Fun dimensional hopping, bland characters

This is a little bit of a conundrum for me. As a person who rarely consumes (and enjoys) Sci-Fi, finding out while I was reading this book (which I also picked up just after watching Everything Everywhere All at Once) that I love this kind of dimensional hopping is really exciting and makes me want to pick up more books with the same trope, which is always really fun. Especially when it's a genre trope that I don't usually reach for.
I also enjoyed that 2 out of 3 main characters are PhD students like myself, which I found fun and relatable. And even if at times that portrayal seemed somewhat unrealistic, I don't begrudge the book for it, since having PhD students as protagonists was so fun and refreshing for me.

That being said, having such bland protagonists as Marguerite and Paul was boring. Paul's fate talk was eye-roll inducing, especially being a PhD student like Paul (albeit a mathematician, not a physicist). The presence of a love triangle wasn't helping either.

I also didn't like how the author decided to treat the only character that has some personality and isn't blander than white bread, aka Theo. I hope that he gets better treatment as a character in the rest of the series, tho I am doubtful, especially because I guessed where the author planned to take his development from the start of the book.

The narrator Tavia Gilbert was good and pleasant to listen to and her voices for all of the characters are very distinct.

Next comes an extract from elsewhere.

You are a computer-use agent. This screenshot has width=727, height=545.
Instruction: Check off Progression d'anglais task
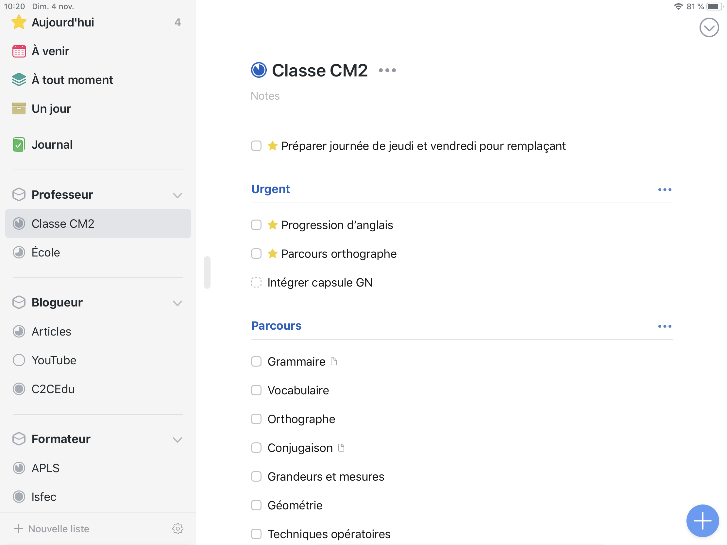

Now, I am not Russian so I cannot speak for the quality of her accent, but I, at least, didn't mind it.

I will be continuing on with this series mostly because I want more fun dimension hopping rather than the characters, which is such a weird thing to say for a character driven reader like me. But I guess that it helps that I didn't actively dislike any of the characters. I guess that I can look pass the blandness, so long as the other things are fun enough.